Day 5 - Session 2: Synthesis and Next Steps

What have we learned?

Author

Dr Brian Ballsun-Stanton

Published

September 12, 2025

Answering the Week’s Questions

Can we control AI output? (Day 1) Yes - through scaffolding and system prompts, but only style, not accuracy

How do we populate the context window? (Day 2)
Deliberately - with clear structure, one task at a time, deductive not inductive

What can we verify? (Day 3) Extraction yes, interpretation no - Ctrl+F is truth, confidence isn’t

How should we work? (Day 4) With managed state, verified outputs, and retained human judgment

When do things break? (Day 5) When tasks require understanding, not pattern matching


The Meta-Lesson

These aren’t separate insights but one principle:

AI tools are powerful mirrors that reflect our judgment back at us.

They break when we forget they’re mirrors. They work when we provide what to reflect.

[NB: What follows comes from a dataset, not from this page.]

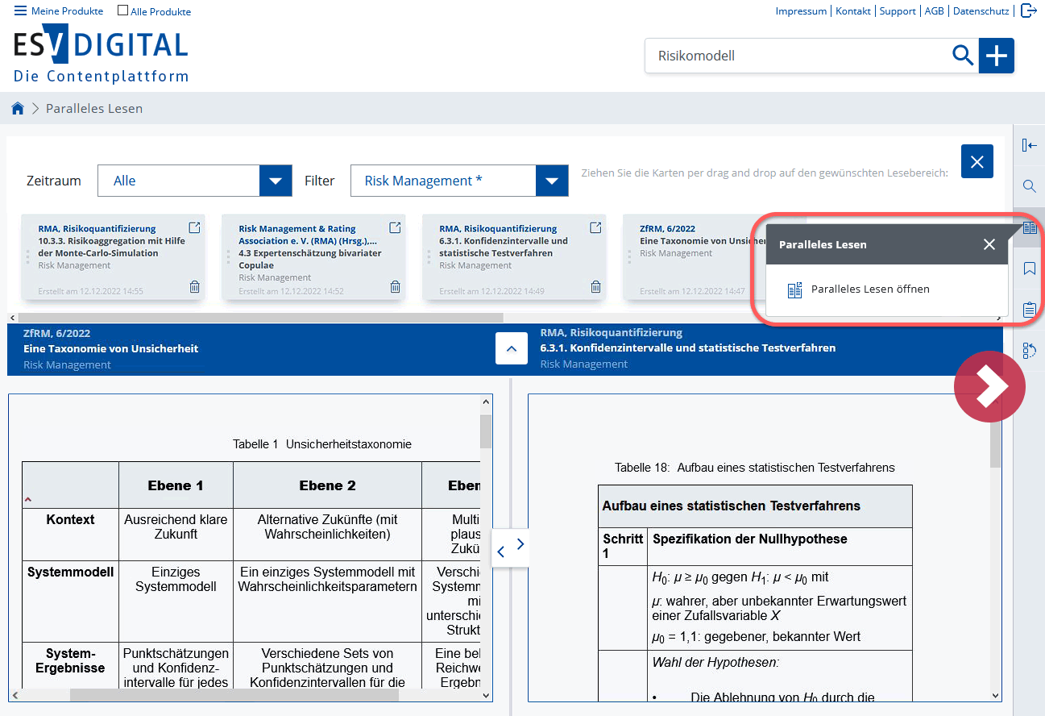Select Paralleles Lesen öffnen menu entry
Screen dimensions: 1045x716
(869, 289)
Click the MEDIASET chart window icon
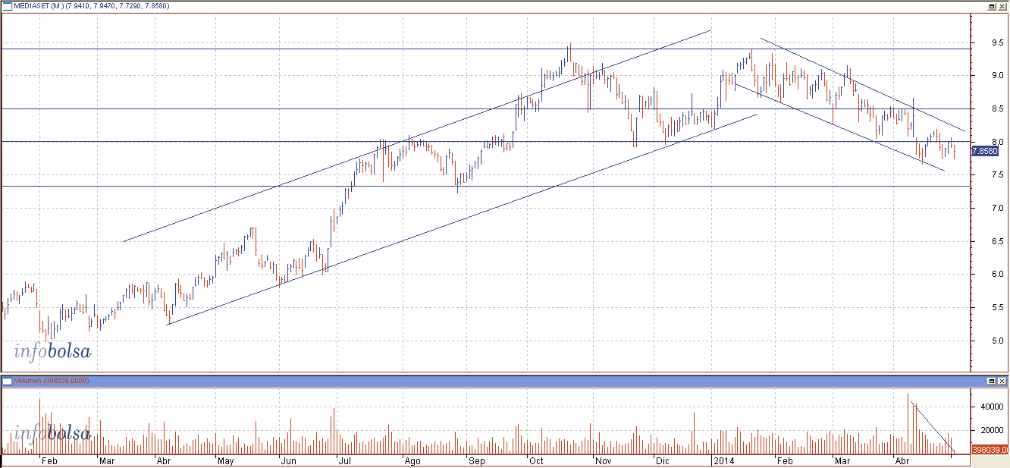Viewport: 1010px width, 468px height. click(7, 5)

They fail when we mistake reflection for understanding.


Your Journey Forward

You now have: - A grimoire of working prompts - A catalog of failure modes
- Annotation skills for continuous learning - A community of practice

You still need: - Continuous adaptation as models change - Vigilance against automation bias - Commitment to human judgment


Final Class Reflection

In groups of 4-5, discuss:

  1. What’s the ONE thing you’ll do differently when working with AI?
  2. What’s the ONE thing you’ll never trust AI with?
  3. What’s the ONE question you still have?

Share one insight per group with everyone.

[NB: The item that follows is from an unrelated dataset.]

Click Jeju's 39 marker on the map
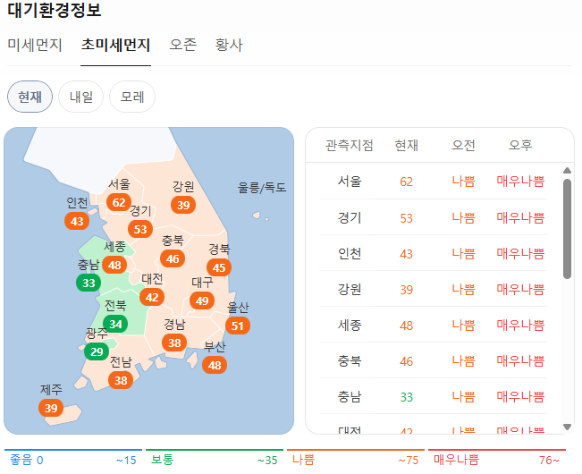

Long Discussion: What should we teach the next time we run this class?

  • What should we do differently?
  • What questions do you still have?

Where to Go Next

  • Continue annotating prompts
  • Share discoveries in the community
  • Test new models against your criteria
  • Teach someone else what you learned

Remember: The goal isn’t to master AI. It’s to maintain mastery over our own judgment.


Thank You

Keep questioning. Keep testing. Keep your judgment central.